*** Block opens ***

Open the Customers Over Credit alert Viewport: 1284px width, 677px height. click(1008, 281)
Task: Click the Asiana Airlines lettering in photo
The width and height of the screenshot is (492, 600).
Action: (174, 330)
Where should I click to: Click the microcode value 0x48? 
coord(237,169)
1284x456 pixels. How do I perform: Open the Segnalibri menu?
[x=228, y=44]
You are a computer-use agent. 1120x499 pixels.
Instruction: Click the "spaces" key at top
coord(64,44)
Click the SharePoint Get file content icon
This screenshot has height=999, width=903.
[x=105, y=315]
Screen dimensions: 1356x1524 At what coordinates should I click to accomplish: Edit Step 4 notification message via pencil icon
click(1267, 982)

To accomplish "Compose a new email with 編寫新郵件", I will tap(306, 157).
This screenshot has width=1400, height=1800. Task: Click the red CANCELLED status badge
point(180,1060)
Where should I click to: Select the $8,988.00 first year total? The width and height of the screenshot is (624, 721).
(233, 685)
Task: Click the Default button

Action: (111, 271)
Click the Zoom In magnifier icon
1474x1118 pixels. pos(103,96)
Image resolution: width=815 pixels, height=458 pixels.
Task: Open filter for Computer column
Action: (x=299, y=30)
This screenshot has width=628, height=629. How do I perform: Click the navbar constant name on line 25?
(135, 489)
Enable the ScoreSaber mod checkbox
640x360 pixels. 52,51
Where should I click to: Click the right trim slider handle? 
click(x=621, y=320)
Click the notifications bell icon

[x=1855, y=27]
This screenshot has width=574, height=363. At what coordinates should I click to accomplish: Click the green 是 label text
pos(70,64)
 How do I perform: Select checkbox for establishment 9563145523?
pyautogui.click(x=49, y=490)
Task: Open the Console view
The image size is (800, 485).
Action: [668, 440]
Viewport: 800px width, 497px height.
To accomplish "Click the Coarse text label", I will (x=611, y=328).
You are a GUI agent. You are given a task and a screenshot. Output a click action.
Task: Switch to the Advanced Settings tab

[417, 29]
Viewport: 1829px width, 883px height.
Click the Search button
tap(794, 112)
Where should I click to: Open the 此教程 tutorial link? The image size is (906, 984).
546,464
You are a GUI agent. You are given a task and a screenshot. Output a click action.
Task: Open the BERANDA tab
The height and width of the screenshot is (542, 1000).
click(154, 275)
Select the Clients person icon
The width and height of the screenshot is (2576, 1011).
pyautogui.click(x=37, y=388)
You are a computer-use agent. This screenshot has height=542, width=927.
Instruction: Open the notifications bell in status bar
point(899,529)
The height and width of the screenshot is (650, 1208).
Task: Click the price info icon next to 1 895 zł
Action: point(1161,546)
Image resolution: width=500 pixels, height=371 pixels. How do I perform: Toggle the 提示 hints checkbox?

*** Block closes ***

#### Your goal
Your job is to give the listing again exactly as it was written.

#### Your response
Open the Customers Over Credit alert Viewport: 1284px width, 677px height. click(1008, 281)
Task: Click the Asiana Airlines lettering in photo
The width and height of the screenshot is (492, 600).
Action: (174, 330)
Where should I click to: Click the microcode value 0x48? 
coord(237,169)
1284x456 pixels. How do I perform: Open the Segnalibri menu?
[x=228, y=44]
You are a computer-use agent. 1120x499 pixels.
Instruction: Click the "spaces" key at top
coord(64,44)
Click the SharePoint Get file content icon
This screenshot has height=999, width=903.
[x=105, y=315]
Screen dimensions: 1356x1524 At what coordinates should I click to accomplish: Edit Step 4 notification message via pencil icon
click(1267, 982)

To accomplish "Compose a new email with 編寫新郵件", I will tap(306, 157).
This screenshot has width=1400, height=1800. Task: Click the red CANCELLED status badge
point(180,1060)
Where should I click to: Select the $8,988.00 first year total? The width and height of the screenshot is (624, 721).
(233, 685)
Task: Click the Default button

Action: (111, 271)
Click the Zoom In magnifier icon
1474x1118 pixels. pos(103,96)
Image resolution: width=815 pixels, height=458 pixels.
Task: Open filter for Computer column
Action: (x=299, y=30)
This screenshot has width=628, height=629. How do I perform: Click the navbar constant name on line 25?
(135, 489)
Enable the ScoreSaber mod checkbox
640x360 pixels. 52,51
Where should I click to: Click the right trim slider handle? 
click(x=621, y=320)
Click the notifications bell icon

[x=1855, y=27]
This screenshot has width=574, height=363. At what coordinates should I click to accomplish: Click the green 是 label text
pos(70,64)
 How do I perform: Select checkbox for establishment 9563145523?
pyautogui.click(x=49, y=490)
Task: Open the Console view
The image size is (800, 485).
Action: [668, 440]
Viewport: 800px width, 497px height.
To accomplish "Click the Coarse text label", I will (x=611, y=328).
You are a GUI agent. You are given a task and a screenshot. Output a click action.
Task: Switch to the Advanced Settings tab

[417, 29]
Viewport: 1829px width, 883px height.
Click the Search button
tap(794, 112)
Where should I click to: Open the 此教程 tutorial link? The image size is (906, 984).
546,464
You are a GUI agent. You are given a task and a screenshot. Output a click action.
Task: Open the BERANDA tab
The height and width of the screenshot is (542, 1000).
click(154, 275)
Select the Clients person icon
The width and height of the screenshot is (2576, 1011).
pyautogui.click(x=37, y=388)
You are a computer-use agent. This screenshot has height=542, width=927.
Instruction: Open the notifications bell in status bar
point(899,529)
The height and width of the screenshot is (650, 1208).
Task: Click the price info icon next to 1 895 zł
Action: point(1161,546)
Image resolution: width=500 pixels, height=371 pixels. How do I perform: Toggle the 提示 hints checkbox?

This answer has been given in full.